[Week 1– ones-and-zer0es]

Theme: Learning Based Image Colorization

Team Members: Bugrahan Akbulut, Gökay Atay

Colorized and Grayscale Image

REMINDER

Image colorization assigns colors to a gray-scale image, which is an important yet difficult image-processing task encountered in various applications. As we discussed on the previous week’s post, we are going to colorize an image using learning-based approach.

Original and Colorized Image by Deep Neural Network

Deep learning based solutions got wonderful results in modeling large-scale data recently. Their learning ability can outperform humans on some computer vision and image processing problems such as classification, pedestrian detection, image super-resolution, photo adjustment etc. Proposed method directly establishes color relationships between features of the input gray-scale image and color information of the reference color image based on the corresponding training pixels. The success of deep learning techniques motivates us to explore its potential application in our context.

TESTING OF PRE-TRAINED MODEL

We have decided to use Colorful Image Colorization work (Zhang, R., Isola, P. and Efros, A.A., 2016. Colorful image colorization.

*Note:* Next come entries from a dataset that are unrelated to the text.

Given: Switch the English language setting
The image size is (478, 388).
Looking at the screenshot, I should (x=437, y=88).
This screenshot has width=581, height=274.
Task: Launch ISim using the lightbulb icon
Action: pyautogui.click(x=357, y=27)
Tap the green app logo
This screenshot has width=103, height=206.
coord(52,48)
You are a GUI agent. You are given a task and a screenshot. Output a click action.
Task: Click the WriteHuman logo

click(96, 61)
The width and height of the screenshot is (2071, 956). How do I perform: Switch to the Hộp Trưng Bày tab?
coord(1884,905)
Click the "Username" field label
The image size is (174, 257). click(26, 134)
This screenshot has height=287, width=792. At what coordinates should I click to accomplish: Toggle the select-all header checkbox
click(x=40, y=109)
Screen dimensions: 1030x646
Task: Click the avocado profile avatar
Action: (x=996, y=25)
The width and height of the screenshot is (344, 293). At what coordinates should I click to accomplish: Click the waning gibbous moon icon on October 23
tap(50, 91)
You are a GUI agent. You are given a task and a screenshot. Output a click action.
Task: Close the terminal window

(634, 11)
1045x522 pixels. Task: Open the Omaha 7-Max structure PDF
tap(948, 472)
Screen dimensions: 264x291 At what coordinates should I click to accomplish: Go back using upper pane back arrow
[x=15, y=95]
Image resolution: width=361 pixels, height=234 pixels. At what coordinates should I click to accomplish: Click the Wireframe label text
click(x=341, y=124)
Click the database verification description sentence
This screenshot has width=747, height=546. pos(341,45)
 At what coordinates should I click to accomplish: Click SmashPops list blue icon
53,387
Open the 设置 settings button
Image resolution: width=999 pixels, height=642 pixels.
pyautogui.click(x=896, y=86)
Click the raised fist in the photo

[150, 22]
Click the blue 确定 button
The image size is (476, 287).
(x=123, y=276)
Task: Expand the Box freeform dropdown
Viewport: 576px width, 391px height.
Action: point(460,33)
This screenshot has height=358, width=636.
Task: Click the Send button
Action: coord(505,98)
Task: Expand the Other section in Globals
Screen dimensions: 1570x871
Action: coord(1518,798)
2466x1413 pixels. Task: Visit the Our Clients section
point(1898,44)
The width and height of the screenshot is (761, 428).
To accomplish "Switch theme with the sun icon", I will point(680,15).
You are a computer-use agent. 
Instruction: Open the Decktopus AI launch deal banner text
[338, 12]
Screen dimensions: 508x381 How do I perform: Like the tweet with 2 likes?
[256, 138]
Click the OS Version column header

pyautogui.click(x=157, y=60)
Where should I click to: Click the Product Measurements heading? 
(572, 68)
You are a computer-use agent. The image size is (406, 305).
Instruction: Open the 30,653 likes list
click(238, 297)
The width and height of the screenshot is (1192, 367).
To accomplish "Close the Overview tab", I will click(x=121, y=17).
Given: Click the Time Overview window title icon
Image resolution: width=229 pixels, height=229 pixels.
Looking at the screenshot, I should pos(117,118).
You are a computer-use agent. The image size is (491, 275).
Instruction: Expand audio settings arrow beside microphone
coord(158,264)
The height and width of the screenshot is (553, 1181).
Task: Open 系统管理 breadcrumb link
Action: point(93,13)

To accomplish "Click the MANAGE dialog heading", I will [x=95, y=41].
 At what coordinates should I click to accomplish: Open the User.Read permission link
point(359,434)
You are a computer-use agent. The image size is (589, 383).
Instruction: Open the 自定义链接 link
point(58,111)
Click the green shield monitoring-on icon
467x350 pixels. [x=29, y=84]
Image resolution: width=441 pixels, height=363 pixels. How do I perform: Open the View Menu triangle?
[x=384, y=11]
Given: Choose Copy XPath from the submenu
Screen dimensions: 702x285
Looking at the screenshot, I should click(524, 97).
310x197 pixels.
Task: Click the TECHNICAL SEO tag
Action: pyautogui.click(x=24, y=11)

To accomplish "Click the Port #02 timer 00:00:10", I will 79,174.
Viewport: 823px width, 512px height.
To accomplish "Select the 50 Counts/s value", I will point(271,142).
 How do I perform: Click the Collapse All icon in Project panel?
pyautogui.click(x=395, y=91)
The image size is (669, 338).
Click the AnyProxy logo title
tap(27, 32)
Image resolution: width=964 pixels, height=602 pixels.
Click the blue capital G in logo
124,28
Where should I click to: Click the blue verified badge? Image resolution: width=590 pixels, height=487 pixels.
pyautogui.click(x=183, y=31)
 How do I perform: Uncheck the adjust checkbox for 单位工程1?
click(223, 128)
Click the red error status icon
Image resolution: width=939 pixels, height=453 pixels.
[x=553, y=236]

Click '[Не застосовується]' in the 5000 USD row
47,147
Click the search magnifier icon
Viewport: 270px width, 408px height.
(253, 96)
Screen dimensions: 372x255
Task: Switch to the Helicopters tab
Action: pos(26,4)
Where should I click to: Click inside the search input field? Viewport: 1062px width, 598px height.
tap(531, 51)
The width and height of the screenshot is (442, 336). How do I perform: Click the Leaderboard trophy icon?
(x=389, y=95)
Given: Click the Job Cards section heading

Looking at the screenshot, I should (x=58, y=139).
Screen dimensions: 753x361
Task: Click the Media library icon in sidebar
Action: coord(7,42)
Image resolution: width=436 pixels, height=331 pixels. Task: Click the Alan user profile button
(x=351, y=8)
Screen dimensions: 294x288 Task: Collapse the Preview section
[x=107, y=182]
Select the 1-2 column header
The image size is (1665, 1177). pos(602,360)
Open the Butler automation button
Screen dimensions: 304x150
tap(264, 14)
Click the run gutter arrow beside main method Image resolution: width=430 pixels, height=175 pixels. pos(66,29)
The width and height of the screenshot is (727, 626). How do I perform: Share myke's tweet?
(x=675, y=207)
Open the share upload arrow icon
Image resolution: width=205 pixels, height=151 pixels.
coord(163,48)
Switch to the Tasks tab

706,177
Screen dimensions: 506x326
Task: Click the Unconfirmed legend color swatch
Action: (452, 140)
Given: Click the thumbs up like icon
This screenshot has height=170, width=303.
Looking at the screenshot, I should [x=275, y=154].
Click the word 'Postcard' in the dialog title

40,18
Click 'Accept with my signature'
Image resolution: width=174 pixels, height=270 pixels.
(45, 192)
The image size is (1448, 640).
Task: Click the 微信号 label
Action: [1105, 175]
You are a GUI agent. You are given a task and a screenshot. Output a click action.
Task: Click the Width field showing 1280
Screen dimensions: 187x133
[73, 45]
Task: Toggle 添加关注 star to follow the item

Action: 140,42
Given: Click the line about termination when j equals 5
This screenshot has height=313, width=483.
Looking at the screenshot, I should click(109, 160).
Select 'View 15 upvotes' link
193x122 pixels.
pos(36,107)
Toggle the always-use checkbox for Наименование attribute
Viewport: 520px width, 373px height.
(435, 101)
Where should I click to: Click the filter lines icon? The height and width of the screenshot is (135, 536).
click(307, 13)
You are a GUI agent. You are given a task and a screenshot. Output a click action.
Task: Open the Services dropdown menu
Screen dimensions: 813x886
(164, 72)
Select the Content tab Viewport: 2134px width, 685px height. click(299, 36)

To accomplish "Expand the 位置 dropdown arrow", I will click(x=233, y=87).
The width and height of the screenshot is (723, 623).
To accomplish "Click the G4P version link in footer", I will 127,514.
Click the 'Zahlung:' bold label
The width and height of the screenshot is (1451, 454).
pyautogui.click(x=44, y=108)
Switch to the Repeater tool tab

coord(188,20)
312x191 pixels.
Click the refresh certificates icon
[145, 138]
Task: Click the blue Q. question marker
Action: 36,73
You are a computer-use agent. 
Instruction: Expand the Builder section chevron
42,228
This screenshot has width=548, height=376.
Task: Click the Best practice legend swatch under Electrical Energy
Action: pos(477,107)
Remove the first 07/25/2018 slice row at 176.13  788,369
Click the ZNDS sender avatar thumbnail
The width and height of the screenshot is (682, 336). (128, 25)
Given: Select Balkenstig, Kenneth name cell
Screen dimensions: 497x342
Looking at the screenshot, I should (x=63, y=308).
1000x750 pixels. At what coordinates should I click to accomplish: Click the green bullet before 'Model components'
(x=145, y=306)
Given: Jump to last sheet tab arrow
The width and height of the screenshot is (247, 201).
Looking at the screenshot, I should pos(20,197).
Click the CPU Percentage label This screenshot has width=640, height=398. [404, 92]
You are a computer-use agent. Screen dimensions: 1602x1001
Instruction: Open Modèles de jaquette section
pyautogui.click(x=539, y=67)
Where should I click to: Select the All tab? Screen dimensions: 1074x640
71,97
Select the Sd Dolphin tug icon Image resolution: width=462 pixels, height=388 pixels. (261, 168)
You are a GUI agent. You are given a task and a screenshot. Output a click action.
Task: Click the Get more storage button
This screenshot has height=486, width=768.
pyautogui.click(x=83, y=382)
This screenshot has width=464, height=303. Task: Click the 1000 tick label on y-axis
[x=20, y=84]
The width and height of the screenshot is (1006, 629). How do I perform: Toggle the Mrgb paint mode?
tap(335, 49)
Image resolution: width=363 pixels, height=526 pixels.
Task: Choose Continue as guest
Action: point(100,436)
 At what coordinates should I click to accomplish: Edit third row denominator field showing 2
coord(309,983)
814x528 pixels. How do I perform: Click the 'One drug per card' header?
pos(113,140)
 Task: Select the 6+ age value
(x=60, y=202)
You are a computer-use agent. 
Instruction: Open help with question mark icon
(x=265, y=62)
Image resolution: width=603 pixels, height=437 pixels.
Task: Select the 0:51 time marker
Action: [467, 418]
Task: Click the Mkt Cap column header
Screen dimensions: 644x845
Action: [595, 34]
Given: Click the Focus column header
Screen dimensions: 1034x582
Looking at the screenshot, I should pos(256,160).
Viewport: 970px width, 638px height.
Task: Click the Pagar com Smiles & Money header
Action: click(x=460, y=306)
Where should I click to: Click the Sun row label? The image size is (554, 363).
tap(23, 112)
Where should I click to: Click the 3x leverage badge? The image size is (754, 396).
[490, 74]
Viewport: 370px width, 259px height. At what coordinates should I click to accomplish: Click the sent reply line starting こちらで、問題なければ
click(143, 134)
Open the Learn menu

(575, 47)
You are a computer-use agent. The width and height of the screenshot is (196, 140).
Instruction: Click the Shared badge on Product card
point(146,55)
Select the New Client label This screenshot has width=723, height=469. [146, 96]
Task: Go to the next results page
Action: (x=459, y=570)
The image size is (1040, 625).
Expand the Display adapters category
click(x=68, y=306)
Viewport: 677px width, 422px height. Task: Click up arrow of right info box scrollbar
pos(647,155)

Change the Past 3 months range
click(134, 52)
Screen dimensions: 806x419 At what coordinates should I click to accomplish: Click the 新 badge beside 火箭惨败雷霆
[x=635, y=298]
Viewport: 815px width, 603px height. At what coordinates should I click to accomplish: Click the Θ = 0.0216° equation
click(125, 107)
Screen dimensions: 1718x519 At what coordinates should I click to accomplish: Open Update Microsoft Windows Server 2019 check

European Conference on Computer Vision) as a baseline.

ConvNet Visualization

Convolutional Neural Network (CNN or ConvNet) is a deep learning model. CNN is a class of deep, feed-forward artificial neural networks, most commonly applied to analyzing visual imagery. CNN helps to reduce the number of parameter required for images over the regular Neural Network (NN). Also, it helps to do the parameter sharing so that it can possess translation invariance. A simple ConvNet is a sequence of layers, and every layer of a ConvNet transforms one volume of activations to another through a differentiable function. We use three main types of layers to build ConvNet architectures: Convolutional Layer, Pooling Layer, and Fully-Connected Layer (exactly as seen in regular Neural Networks). Stacking these layers form a full ConvNet architecture.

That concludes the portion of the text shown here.